Rasak kiciknya, dominan manis dengan rasa gula merah yang ternyata dicampur santan saat proses pengolahannya. Terakhir dimarinasi dengan kecap manis yang membulatkan rasa.
Sedangkan hidangan lainnya cukup kuat rempahnya. Namun, bisa Anda temukan di tempat tradisional lain.
Toha mengatakan, walau bukan menu idola salah satu raja, tetapi set ini ternyata digemari banyak keluarga besar Keraton Yogyakarta.
Manuk Nom, dahi saya berkerut ketika melihat nama hidangan penutupnya, yang berarti burung muda.
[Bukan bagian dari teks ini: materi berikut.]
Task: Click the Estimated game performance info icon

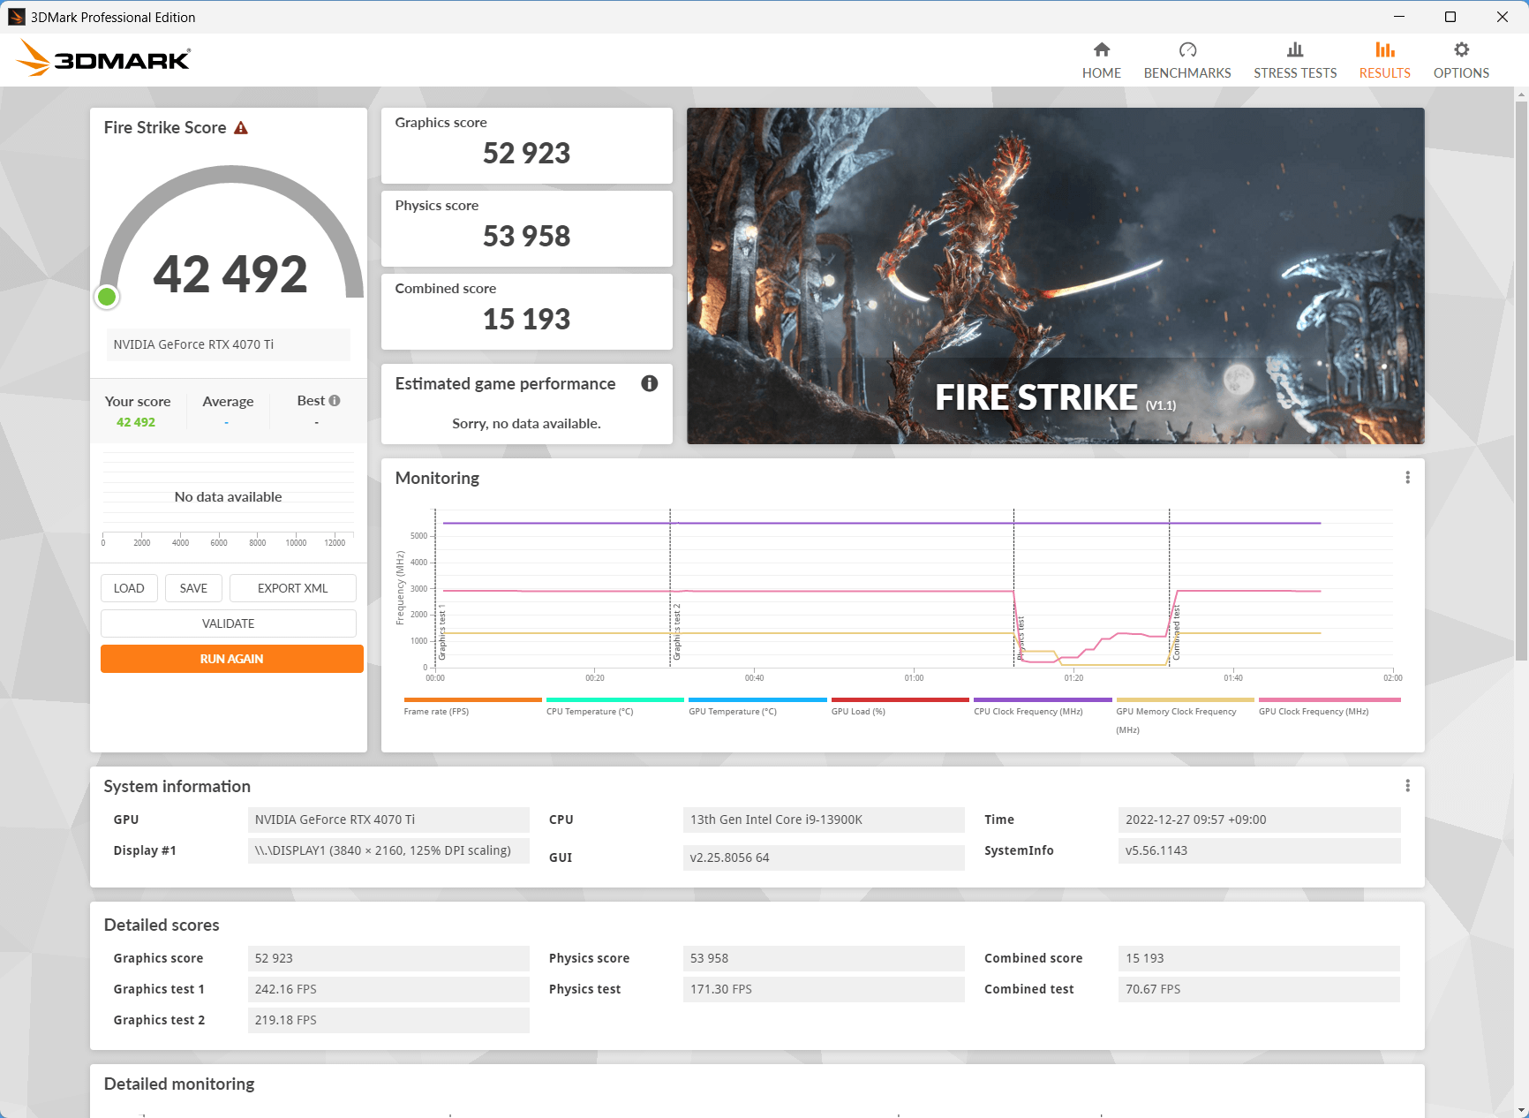Action: click(x=650, y=383)
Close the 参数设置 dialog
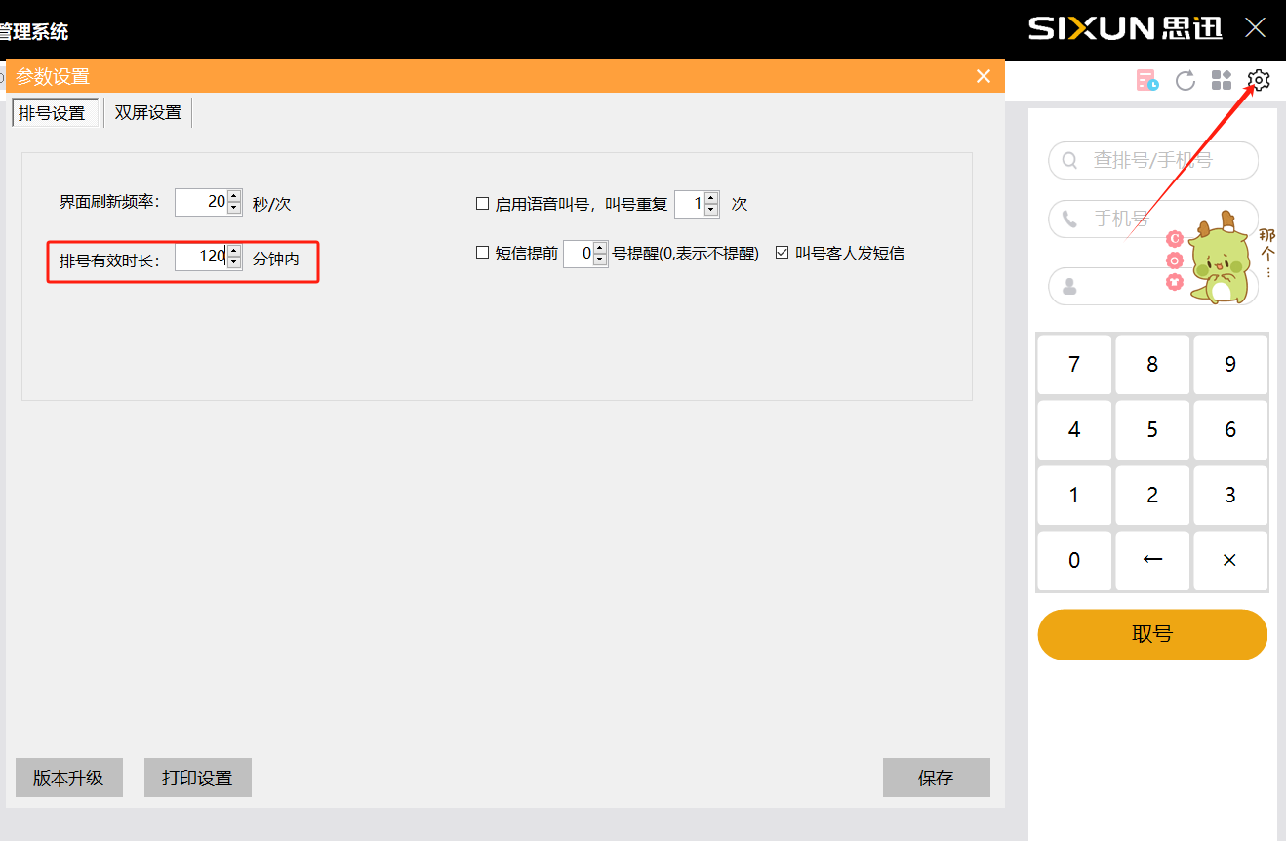Image resolution: width=1286 pixels, height=841 pixels. [x=983, y=76]
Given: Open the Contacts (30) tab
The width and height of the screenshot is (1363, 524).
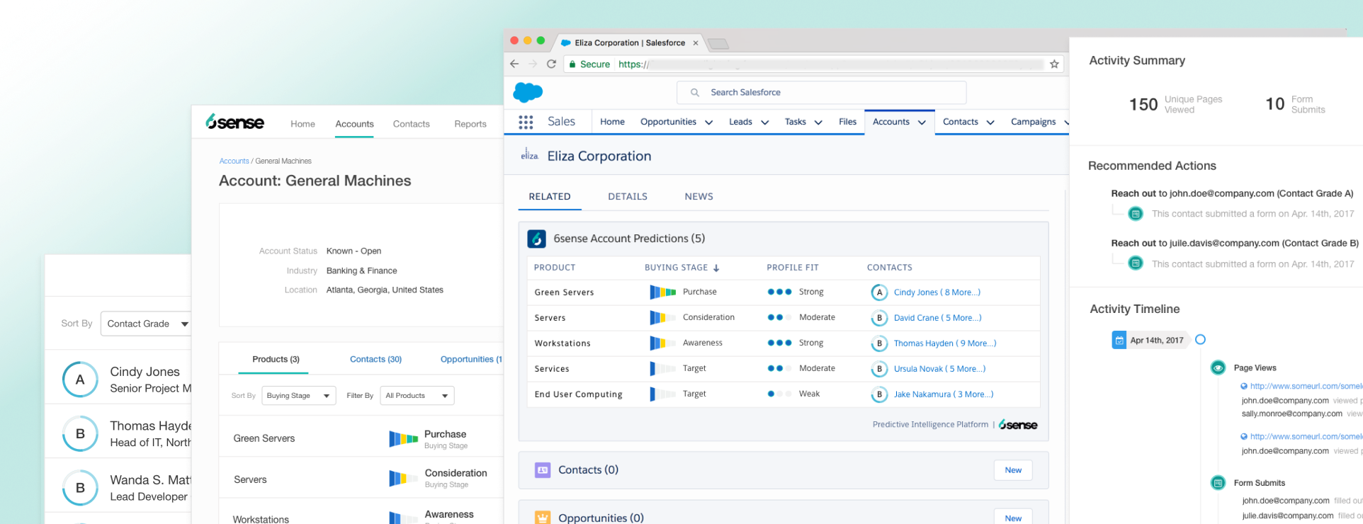Looking at the screenshot, I should click(375, 360).
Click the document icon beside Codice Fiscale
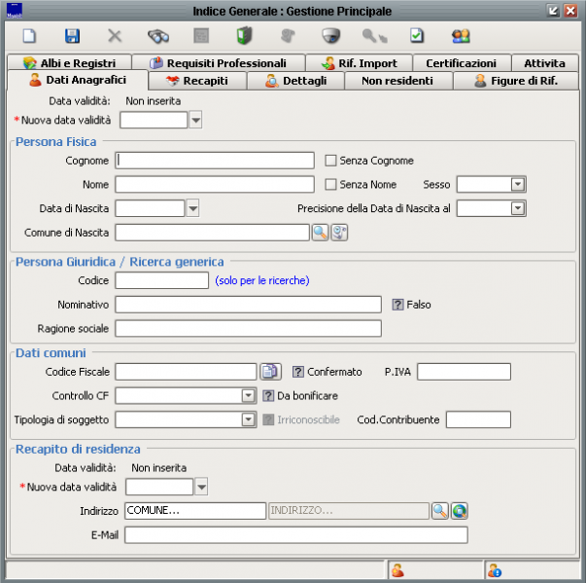 (x=270, y=371)
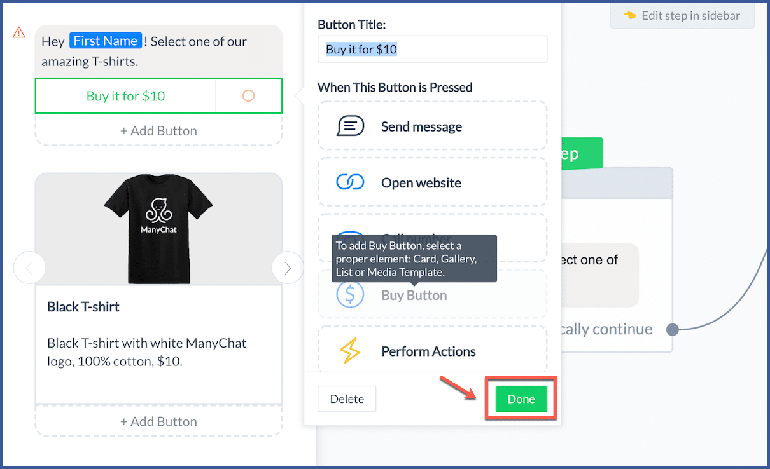Click the First Name variable chip
770x469 pixels.
coord(106,40)
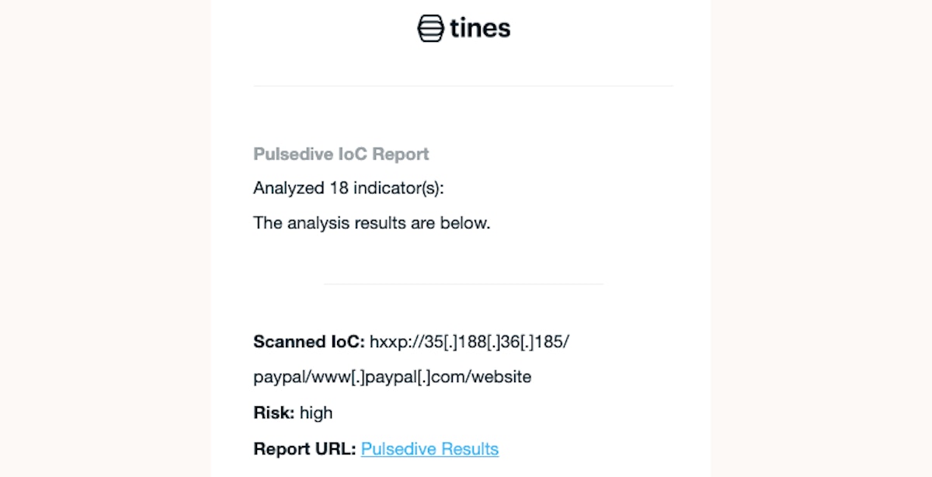Click the Risk label

click(x=273, y=413)
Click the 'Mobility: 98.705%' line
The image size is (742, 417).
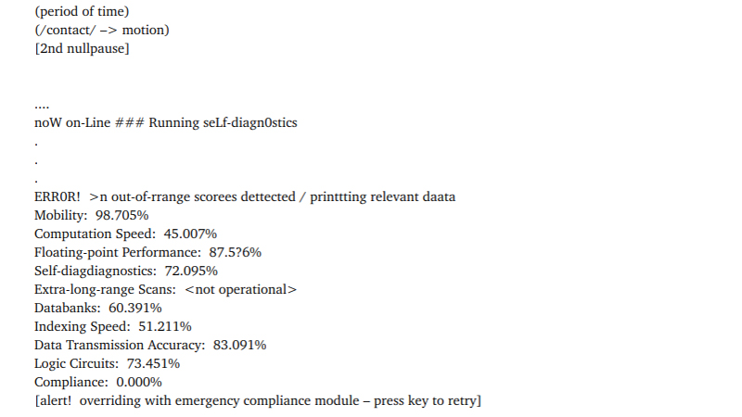(x=91, y=216)
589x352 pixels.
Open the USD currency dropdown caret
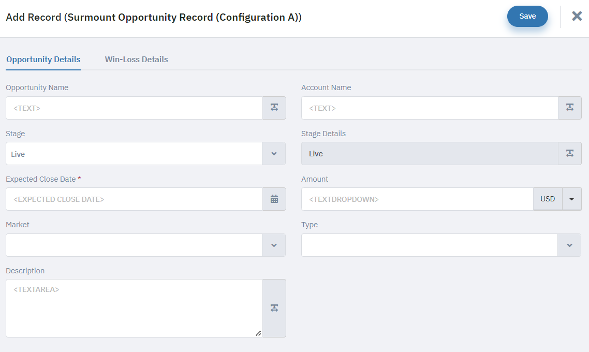pos(572,199)
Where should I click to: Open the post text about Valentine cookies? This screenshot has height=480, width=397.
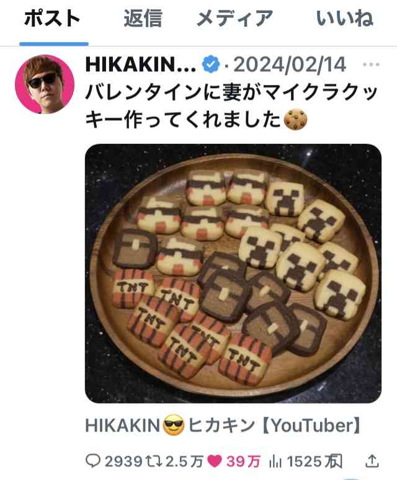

Saat mendarat di atas meja, terlihat puding berbentuk burung. Namun sayapnya terdiri dari dua keping emping. Saat KompasTravel bedah, ternyata pudding tradisional ini berasal dari tape ketan hijau yang dicampur adukan telur.
Manis dan gurihnya berpadu dalam sesuap kelembutan pudding. Sayangnya keripik emping dirasa kurang padu dengan rasa manis hidangan penutup itu.
“Sri Sultan HB VII (1877-1921) dulu hidangan penutupnya ini, tapi pas Sri Sultan HB VIII justru malah minta jadi hidangan pembuka,” tutur Toha.
Resto Bale Raos ini berada di sisi selatan Keraton Yogyakarta, tepatnya di Jalan Magangan Kulon No.1, Desa Panembahan, Kraton, Kota Yogyakarta.
Hidangan di sini bisa dinikmati mulai pukul 10.00 hinga 22.00 WIB. Dengan harga hidangannya mulai Rp 15.000 untuk hidangan pembuka, dan Rp 50.000 untuk hidangan utamanya.